Verdraaiing van het besluit van 28 november 2000 waar het Gerecht van oordeel was dat dit besluit een einde maakte aan een vooronderzoeksprocedure met betrekking tot de litigieuze belastingmaatregel die zou berusten op een in april 1994 ingeschreven klacht. Onjuiste rechtsopvatting omdat volgens het Gerecht het heronderzoek van de litigieuze belastingmaatregel in 2000 niet in het kader van de procedure voor bestaande steun diende te geschieden.

3.

Onjuiste rechtsopvatting omdat het Gerecht de procedureregels inzake bewijslast en bewijswaardering niet in acht heeft genomen, in het bijzonder met betrekking tot het schriftelijk bewijs dat het besluit van 28 november 2000 vormt (geloofwaardigheid en bewijskracht ervan). Schending van het recht op een eerlijk proces.

4.

Onjuiste rechtsopvatting omdat het Gerecht de procedureregels inzake bewijswaardering en bewijslast heeft geschonden in verband met de objectieve, relevante, overeenstemmende en afdoende aanwijzingen in de processtukken waaruit blijkt dat de Commissie vóór het besluit van 28 november 2000 de litigieuze belastingmaatregel had onderzocht en dit onderzoek had afgesloten. Onjuiste rechtsopvatting omdat volgens het Gerecht het heronderzoek van de litigieuze belastingmaatregel in 2000 niet in het kader van de procedure betreffende bestaande steun diende te geschieden.

5.

Onjuiste rechtsopvatting omdat het Gerecht de kwalificatie van de in 1993 vastgestelde litigieuze belastingmaatregel als exploitatiesteun door toepassing van de definitie van investeringssteun overeenkomstig de richtsnoeren inzake regionale steunmaatregelen van 1998 heeft bevestigd.

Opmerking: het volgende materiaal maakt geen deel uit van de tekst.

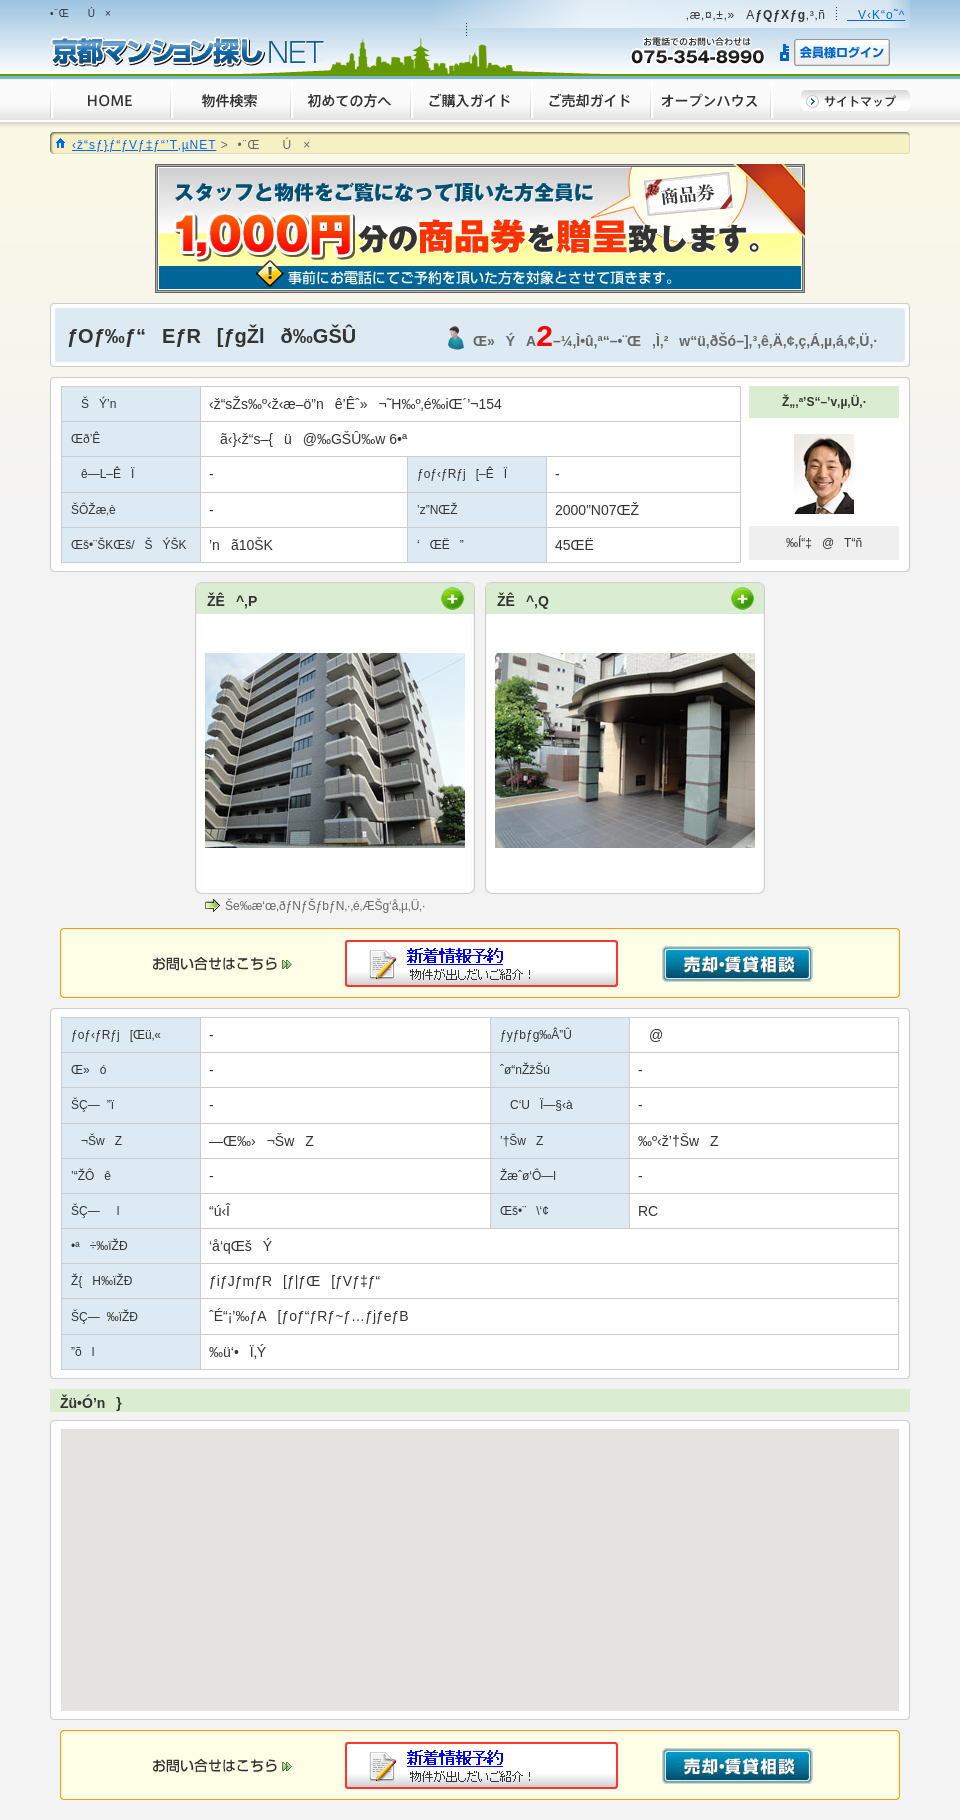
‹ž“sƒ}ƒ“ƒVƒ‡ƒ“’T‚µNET (144, 145)
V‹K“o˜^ (876, 15)
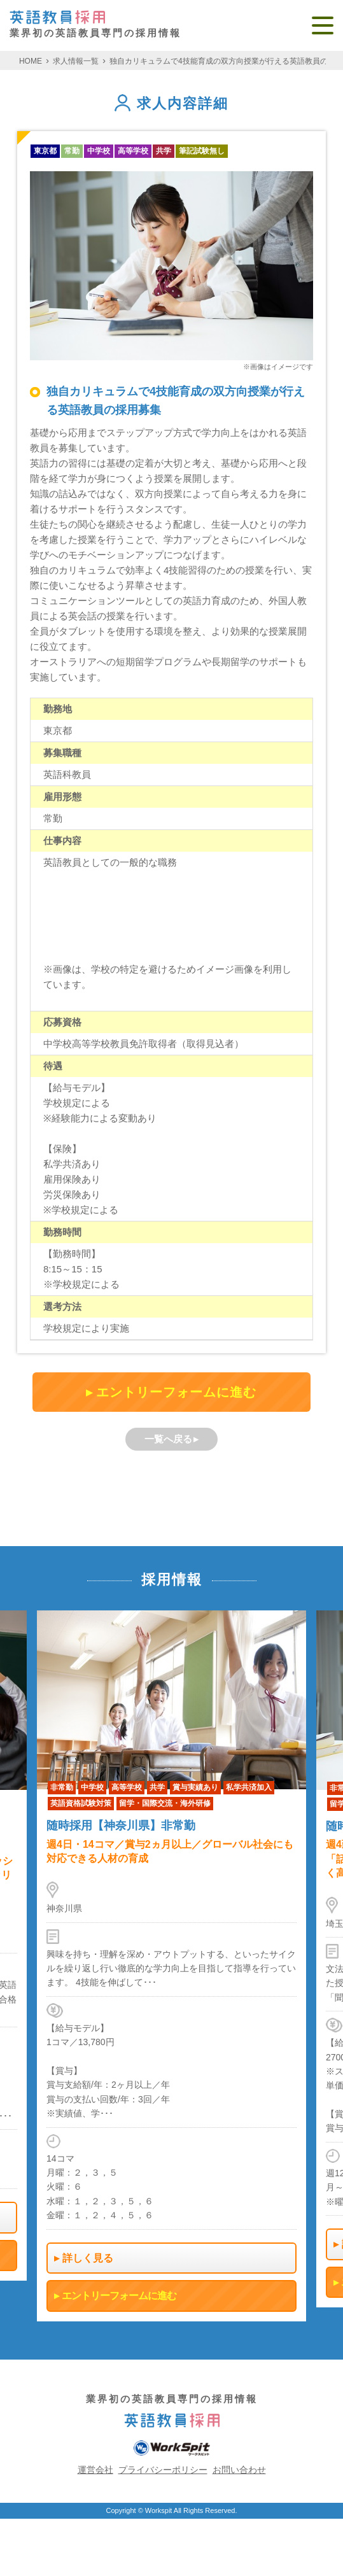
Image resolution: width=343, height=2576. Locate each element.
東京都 (45, 150)
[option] (171, 1965)
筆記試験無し (202, 150)
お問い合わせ (239, 2470)
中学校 (98, 150)
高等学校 (133, 150)
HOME (30, 61)
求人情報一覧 (76, 61)
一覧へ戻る (168, 1438)
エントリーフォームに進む (176, 1392)
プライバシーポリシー (162, 2470)
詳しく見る (87, 2257)
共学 (163, 150)
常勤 (72, 150)
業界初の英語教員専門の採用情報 (95, 24)
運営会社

Schending van het beginsel van rechtszekerheid, en in het bijzonder van het verbod van terugwerkende kracht.

6.

Onjuiste rechtsopvatting met betrekking tot het begrip „relevante informatie” voor het eerste onderzoek van een belastingregeling in het kader van staatssteun waardoor het Gerecht de duur van de vooronderzoeksprocedure niet onredelijk heeft geacht.

7.

Onjuiste rechtsopvatting omdat het Gerecht een termijn van 79 maanden in het onderzochte geval niet onredelijk lang achtte voor een vooronderzoeksprocedure betreffende de litigieuze belastingmaatregel, en derhalve van oordeel was dat artikel 14, lid 1, van verordening (EG) nr. 659/1999 in samenhang met het rechtszekerheidsbeginsel niet was geschonden.

8.

Onjuiste rechtsopvatting omdat het Gerecht een termijn van 79 maanden in het onderzochte geval niet onredelijk lang achtte voor een vooronderzoeksprocedure betreffende de litigieuze belastingmaatregel, en derhalve van oordeel was dat artikel 14, lid 1, van verordening (EG) nr. 659/1999 in samenhang met het beginsel van behoorlijk bestuur niet was geschonden.

9.

Onjuiste rechtsopvatting omdat het Gerecht in het onderhavige geval van oordeel was dat geen sprake is van uitzonderlijke omstandigheden die het gewettigd vertrouwen in de rechtmatigheid van de litigieuze belastingmaatregel kunnen wekken, dat zich verzet tegen terugvordering van de steun overeenkomstig artikel 14, lid 1, van verordening (EG) nr. 659/1999. Verdraaiing van de beschikking.

10.

Onjuiste rechtsopvatting omdat het Gerecht van oordeel was dat in het onderhavige geval het beginsel van gelijke behandeling niet is geschonden, dat zich verzet tegen terugvordering van de steun overeenkomstig artikel 14, lid 1, van verordening (EG) nr. 659/1999.

11.

Onjuiste rechtsopvatting omdat het Gerecht de procedureregels inzake de bewijsvoering niet in acht heeft genomen en heeft besloten niet in te gaan op het bewijsaanbod van verzoeker met betrekking tot de overlegging van bepaalde documenten van de Commissie, dat in het licht van de argumenten van het Gerecht tot afwijzing van verzoekers vordering essentieel voor de verdediging van diens belangen blijkt te zijn. Schending van het recht op een eerlijk proces, van het beginsel van gelijke wapens en van het recht van verweer.


(1)  van de Raad van 22 maart 1999 tot vaststelling van nadere bepalingen voor de toepassing van artikel 93 van het EG-Verdrag (PB L 83, blz. 1).